— begin Records shown —

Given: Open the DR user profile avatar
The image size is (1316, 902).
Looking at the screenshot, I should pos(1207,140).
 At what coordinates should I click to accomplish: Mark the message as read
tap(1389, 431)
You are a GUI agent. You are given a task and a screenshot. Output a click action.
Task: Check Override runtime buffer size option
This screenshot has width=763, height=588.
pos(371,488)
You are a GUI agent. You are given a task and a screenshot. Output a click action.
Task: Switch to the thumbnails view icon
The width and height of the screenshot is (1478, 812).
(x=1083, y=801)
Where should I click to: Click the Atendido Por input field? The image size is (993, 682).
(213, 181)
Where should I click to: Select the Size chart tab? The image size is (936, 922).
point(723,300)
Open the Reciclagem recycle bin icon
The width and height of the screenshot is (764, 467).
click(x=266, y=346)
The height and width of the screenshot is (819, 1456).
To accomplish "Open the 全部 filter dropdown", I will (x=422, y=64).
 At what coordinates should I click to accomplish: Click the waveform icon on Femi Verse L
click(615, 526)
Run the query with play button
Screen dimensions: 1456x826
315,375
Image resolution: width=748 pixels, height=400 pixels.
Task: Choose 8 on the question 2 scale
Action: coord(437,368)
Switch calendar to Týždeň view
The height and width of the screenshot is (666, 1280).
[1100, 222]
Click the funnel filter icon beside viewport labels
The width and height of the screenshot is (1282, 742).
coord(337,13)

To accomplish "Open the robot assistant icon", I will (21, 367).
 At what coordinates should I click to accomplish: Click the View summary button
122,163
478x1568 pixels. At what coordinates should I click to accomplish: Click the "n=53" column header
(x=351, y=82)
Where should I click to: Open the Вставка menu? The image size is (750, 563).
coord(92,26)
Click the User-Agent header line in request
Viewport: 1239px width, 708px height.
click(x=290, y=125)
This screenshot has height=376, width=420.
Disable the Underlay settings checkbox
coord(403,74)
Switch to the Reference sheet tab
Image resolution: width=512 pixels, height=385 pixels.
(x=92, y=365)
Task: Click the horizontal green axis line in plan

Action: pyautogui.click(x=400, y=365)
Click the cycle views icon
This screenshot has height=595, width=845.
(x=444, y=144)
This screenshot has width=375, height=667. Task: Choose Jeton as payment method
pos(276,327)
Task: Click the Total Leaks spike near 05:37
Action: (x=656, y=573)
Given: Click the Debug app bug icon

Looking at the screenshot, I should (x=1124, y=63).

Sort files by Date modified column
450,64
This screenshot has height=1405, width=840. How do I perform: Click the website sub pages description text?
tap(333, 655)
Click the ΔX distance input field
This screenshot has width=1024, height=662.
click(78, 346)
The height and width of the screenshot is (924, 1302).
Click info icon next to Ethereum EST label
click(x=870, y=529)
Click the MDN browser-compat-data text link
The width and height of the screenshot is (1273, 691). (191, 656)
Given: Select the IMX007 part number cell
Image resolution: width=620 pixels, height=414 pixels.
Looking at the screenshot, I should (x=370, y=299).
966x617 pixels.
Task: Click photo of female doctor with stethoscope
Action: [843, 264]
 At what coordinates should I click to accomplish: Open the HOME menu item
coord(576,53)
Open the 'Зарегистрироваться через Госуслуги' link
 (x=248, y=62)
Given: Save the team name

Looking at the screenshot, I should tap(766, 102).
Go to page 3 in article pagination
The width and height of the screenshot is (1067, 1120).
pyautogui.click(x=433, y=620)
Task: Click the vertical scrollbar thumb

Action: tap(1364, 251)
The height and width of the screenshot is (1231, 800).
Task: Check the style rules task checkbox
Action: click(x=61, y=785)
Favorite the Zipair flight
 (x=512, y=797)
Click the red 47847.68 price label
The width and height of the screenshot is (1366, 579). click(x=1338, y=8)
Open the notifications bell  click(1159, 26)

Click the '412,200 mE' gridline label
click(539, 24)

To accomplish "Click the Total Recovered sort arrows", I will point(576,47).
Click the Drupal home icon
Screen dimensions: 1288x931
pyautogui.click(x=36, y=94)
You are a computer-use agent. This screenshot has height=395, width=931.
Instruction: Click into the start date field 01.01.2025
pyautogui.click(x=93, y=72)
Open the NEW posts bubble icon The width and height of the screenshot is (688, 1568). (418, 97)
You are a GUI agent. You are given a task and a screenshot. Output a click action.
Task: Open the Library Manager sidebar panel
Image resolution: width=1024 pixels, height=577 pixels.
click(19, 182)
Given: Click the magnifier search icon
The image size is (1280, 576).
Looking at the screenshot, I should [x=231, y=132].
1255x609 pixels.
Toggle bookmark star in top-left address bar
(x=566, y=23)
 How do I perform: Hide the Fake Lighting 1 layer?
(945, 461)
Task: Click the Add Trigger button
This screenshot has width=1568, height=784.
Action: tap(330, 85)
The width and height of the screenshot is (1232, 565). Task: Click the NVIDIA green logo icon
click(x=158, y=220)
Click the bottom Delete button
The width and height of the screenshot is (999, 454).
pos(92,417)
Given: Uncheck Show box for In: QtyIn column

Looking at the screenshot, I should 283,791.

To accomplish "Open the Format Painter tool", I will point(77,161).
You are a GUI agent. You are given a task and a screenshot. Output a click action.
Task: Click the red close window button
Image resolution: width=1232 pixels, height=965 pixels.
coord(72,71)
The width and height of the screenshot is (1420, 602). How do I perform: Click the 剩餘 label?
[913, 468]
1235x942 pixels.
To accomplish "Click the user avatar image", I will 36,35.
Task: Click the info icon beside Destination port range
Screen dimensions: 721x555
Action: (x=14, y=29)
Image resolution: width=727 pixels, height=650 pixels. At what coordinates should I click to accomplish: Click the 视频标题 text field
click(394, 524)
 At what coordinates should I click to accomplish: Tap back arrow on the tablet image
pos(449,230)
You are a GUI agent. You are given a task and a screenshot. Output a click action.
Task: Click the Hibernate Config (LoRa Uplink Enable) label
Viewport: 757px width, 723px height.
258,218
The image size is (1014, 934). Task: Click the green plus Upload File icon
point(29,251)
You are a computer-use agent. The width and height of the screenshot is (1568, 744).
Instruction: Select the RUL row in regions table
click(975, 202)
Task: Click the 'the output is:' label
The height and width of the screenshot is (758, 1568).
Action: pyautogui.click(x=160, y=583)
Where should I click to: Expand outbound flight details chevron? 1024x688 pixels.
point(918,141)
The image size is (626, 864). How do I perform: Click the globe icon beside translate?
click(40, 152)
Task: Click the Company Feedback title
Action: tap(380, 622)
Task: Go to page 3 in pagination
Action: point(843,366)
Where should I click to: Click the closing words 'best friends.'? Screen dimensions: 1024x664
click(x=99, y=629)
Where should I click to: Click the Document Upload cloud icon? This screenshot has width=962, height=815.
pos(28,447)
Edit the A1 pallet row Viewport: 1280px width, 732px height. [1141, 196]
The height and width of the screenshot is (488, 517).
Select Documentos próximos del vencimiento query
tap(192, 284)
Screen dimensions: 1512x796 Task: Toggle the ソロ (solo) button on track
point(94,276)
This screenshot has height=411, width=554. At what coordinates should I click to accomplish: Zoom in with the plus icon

— end Records shown —

• Task to complete: Repeat the records above word for word, from the line that contains "Favorite the Zipair flight" through the line that contains "Action: (x=14, y=29)".

• Written reply:
Favorite the Zipair flight
 (x=512, y=797)
Click the red 47847.68 price label
The width and height of the screenshot is (1366, 579). click(x=1338, y=8)
Open the notifications bell  click(1159, 26)

Click the '412,200 mE' gridline label
click(539, 24)

To accomplish "Click the Total Recovered sort arrows", I will point(576,47).
Click the Drupal home icon
Screen dimensions: 1288x931
pyautogui.click(x=36, y=94)
You are a computer-use agent. This screenshot has height=395, width=931.
Instruction: Click into the start date field 01.01.2025
pyautogui.click(x=93, y=72)
Open the NEW posts bubble icon The width and height of the screenshot is (688, 1568). (418, 97)
You are a GUI agent. You are given a task and a screenshot. Output a click action.
Task: Open the Library Manager sidebar panel
Image resolution: width=1024 pixels, height=577 pixels.
click(19, 182)
Given: Click the magnifier search icon
The image size is (1280, 576).
Looking at the screenshot, I should [x=231, y=132].
1255x609 pixels.
Toggle bookmark star in top-left address bar
(x=566, y=23)
 How do I perform: Hide the Fake Lighting 1 layer?
(945, 461)
Task: Click the Add Trigger button
This screenshot has width=1568, height=784.
Action: tap(330, 85)
The width and height of the screenshot is (1232, 565). Task: Click the NVIDIA green logo icon
click(x=158, y=220)
Click the bottom Delete button
The width and height of the screenshot is (999, 454).
pos(92,417)
Given: Uncheck Show box for In: QtyIn column

Looking at the screenshot, I should 283,791.

To accomplish "Open the Format Painter tool", I will point(77,161).
You are a GUI agent. You are given a task and a screenshot. Output a click action.
Task: Click the red close window button
Image resolution: width=1232 pixels, height=965 pixels.
coord(72,71)
The width and height of the screenshot is (1420, 602). How do I perform: Click the 剩餘 label?
[913, 468]
1235x942 pixels.
To accomplish "Click the user avatar image", I will 36,35.
Task: Click the info icon beside Destination port range
Screen dimensions: 721x555
Action: (x=14, y=29)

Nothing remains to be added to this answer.